Singh helped India bid farewell License Raj
But Singh knew the problems in advance and also the solutions, which he outlined in his budget speech a month later. The ball got rolling a few days after moving into the North Block. He worked closely with the then RBI deputy governor C. Rangarajan to devalue the rupee and eliminated export controls in collaboration with P. Chidambaram, the then commerce minister.
On July 24, the day Singh presented his first budget, the Indian economy said goodbye to the Raj. Hours before passing the budget, the Rao government tabled the new industrial policy in Parliament, working on a paper that Singh had seen during his brief stint as economic adviser to Chandra Sekhar, who led a fragile coalition in 1990-91.
Based on the document prepared by economic advisor Rakesh Mohan, industrial de-licensing has been undertaken in all but 18 sectors foreign direct investment was allowed in 34 industries. In addition, the public sector monopoly in several sectors ended and disinvestment of state holdings in state-owned enterprises was permitted.
His Budget enabled fundraising by Indian companies through the creation of Sebi and also announced a new committee under RBI Governor M. Narasimhan to chalk out the new financial sector architecture implemented by the Rao government and its successors. The focus of the budget was on fiscal consolidation by reducing wasteful spending.

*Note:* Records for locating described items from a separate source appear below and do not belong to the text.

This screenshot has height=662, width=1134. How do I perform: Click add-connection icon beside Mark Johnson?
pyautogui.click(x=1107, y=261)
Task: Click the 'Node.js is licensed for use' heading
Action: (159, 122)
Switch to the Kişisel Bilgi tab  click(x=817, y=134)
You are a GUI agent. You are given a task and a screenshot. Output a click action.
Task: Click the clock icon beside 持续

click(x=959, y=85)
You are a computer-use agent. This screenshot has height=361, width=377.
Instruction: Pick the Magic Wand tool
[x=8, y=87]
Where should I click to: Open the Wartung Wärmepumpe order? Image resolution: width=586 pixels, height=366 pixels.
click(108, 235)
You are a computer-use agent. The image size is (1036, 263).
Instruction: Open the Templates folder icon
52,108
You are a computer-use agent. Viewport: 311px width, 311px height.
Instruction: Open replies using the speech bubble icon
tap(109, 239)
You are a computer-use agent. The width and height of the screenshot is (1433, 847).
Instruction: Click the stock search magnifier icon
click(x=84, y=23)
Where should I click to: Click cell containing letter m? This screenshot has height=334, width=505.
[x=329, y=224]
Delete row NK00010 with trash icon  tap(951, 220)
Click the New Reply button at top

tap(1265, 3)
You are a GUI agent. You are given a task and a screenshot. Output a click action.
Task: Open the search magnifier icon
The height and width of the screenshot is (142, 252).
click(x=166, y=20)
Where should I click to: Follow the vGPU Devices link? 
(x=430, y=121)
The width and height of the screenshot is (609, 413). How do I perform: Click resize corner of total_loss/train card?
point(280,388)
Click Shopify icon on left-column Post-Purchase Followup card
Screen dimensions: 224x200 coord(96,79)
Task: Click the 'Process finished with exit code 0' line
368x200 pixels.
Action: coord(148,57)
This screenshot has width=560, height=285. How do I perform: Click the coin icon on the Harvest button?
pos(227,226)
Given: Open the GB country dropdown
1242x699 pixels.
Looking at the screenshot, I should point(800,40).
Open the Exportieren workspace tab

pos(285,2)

Singh had also drawn attention to the precarious price situation in his 1991 Budget speech: “The price situation, which is of immediate concern to the vast majority of our people, is posing a serious problem as inflation has reached double-digit levels. During the Budget.” In the year to March 31, 1991, the wholesale price index recorded an increase of 12.1%, while the consumer price index recorded an increase of 13.6%. The biggest worrying feature of inflation “In 1990-91, the focus was on essential goods,” Singh had said.
These reforms had brought the economy back on track and sparked optimism around the world. The “Bombay Club”, a group of corporate bosses who wanted to protect themselves from foreign competition, was not satisfied with this. But they got it wrong.